■ **Exercises to complete**
(A) Answer these questions about the health forum exchange:
(i) On what date was the last MRI done?
(ii) What does the reply say the forum is for?
(iii) What does the reply say it lacks that keeps it from naming the exact cause of the symptoms?
(B) Continue the health forum exchange from the point where it stops.

Both last evening and today I have been having symptoms like being drunk. I am stumbling when I walk, having trouble with my vision where sometimes it is blurry or I see more than one of something, I also run into trouble on occasion with talking. I have trouble finding the words and my speech stammers. My last MRI was on 3/4/09 and only showed a few tiny foci of prolongation within the white matter of the cerebral hemispheres which are nonspecific, but could be seen in the setting of chronic small vessel ischemic disease, migrainous vasculopathy, or other vasculopathy such as Lyme disease. I am still searching for a new Neurologist but am getting concerned.
Thanks for using the forum. I am happy to address your questions, and my answer will be based on the information you provided here. Please make sure you recognize that this forum is for educational purposes only, and it does not substitute for a formal office visit with your doctor.
Without the ability to examine you and obtain a history, I can not tell you what the exact cause of your symptoms is. However I will try to provide you with some useful information.

■ **Data under study**
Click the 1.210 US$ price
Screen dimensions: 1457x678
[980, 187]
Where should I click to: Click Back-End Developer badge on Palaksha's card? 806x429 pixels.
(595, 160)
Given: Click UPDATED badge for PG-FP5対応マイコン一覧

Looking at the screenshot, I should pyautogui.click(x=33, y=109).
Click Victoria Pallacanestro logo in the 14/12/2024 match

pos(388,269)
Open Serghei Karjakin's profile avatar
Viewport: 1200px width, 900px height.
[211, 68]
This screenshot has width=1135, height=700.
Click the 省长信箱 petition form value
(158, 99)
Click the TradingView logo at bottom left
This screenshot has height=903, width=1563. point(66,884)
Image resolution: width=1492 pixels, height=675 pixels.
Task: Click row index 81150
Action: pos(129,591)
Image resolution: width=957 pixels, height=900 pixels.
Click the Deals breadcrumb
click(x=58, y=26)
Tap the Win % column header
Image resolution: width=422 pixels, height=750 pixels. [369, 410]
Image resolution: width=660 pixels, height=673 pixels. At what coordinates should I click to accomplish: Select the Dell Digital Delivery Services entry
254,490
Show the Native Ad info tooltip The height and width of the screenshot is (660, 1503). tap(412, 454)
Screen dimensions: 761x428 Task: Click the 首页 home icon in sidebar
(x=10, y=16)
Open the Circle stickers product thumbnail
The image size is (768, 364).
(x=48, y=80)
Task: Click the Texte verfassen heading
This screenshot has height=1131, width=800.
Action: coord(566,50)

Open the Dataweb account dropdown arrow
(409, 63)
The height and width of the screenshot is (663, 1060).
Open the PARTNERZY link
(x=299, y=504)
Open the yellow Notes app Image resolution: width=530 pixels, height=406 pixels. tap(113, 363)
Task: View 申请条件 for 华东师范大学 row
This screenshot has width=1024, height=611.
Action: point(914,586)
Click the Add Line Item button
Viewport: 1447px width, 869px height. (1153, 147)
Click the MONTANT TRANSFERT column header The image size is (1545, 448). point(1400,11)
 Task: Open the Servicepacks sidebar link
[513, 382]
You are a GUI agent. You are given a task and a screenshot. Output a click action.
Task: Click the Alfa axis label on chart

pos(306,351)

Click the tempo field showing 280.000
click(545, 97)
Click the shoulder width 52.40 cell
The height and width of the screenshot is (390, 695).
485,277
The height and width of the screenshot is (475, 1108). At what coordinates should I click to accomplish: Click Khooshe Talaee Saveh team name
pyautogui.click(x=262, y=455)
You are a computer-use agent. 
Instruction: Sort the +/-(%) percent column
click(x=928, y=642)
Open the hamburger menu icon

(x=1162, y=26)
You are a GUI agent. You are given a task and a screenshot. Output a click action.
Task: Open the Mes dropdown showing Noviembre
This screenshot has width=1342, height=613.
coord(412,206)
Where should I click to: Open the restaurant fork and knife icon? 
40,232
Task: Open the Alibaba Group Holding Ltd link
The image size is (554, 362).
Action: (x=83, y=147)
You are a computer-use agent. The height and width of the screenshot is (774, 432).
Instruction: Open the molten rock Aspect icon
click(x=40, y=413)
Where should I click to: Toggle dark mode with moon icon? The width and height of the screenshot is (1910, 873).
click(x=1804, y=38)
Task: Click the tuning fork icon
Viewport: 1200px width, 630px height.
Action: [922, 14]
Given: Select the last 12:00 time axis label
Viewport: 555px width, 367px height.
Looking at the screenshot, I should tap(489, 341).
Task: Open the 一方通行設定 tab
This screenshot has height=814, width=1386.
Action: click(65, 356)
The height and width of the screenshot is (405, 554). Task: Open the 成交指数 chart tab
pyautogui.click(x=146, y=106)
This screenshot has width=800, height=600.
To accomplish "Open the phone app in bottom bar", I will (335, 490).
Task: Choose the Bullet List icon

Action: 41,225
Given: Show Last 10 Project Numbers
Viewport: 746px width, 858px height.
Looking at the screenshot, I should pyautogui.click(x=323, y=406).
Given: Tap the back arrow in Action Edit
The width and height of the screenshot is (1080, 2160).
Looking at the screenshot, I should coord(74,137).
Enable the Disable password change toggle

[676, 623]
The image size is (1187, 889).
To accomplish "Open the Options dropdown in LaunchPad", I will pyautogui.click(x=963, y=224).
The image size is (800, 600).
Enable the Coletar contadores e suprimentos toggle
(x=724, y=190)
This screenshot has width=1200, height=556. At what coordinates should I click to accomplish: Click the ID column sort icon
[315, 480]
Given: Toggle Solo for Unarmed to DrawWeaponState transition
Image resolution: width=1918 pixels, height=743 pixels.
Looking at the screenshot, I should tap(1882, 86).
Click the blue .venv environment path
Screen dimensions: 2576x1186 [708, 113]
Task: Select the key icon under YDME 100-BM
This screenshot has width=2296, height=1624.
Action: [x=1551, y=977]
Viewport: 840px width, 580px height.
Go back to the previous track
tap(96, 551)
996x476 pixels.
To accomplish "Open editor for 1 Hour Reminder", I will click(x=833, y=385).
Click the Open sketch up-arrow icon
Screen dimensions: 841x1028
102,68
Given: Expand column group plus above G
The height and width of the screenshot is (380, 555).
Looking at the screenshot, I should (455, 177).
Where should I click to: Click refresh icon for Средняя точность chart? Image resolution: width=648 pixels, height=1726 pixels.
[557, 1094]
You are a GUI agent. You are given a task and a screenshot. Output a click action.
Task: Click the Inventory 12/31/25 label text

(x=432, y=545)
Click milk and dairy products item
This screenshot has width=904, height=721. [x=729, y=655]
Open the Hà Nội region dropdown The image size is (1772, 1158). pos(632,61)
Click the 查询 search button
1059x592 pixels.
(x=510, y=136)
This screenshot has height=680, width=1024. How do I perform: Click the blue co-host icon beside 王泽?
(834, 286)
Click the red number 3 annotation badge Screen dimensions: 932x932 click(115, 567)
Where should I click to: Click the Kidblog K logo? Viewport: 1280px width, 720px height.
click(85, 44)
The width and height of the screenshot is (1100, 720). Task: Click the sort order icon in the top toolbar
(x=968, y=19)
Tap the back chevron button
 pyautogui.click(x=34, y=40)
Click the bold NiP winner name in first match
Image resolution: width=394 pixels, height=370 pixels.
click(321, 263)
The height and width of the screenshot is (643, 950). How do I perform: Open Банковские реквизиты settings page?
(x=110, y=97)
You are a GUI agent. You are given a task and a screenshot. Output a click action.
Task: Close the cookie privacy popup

■ **Task responses**
(A)
(i) 3/4/09
(ii) Educational purposes only
(iii) The ability to examine the person and obtain a history

(B)
Your symptoms of a drunken feeling are unusual and could be related to a variety of causes. The one that would of course be most concerning is a TIA, or decreased blood flow to a part of the brain, often called a "mini stroke". This would be best assessed by having the blood vessels to your brain checked (with MRA or ultrasounds), heart rhythm monitoring, having a heart ultrasound, and other testing as determined by your neurologist. If a TIA is suspected, medications to thin the blood as well as other interventions depending on the cause.
Regarding your MRI changes, there are multiple causes for so called plaques in the brain. Most often, these are due to what is called "chronic small vessel disease", literally meaning diseased small vessels that supply blood flow to the brain. This is not an uncommon process in the brain and increases with age. This is not a disease in and of itself but rather is a reflection of unhealthy blood vessels, damaged by years of plaque build-up. This is most often due to a combination of several factors including the following: high blood pressure, diabetes, smoking, and high cholesterol. If these factors are well controlled, the damage to the brain can be stabilized and further damage prevented. It is imperative that if you smoke that you stop smoking, take medication to control your blood pressure, cholesterol, and diabetes, eat a healthy diet, and exercise.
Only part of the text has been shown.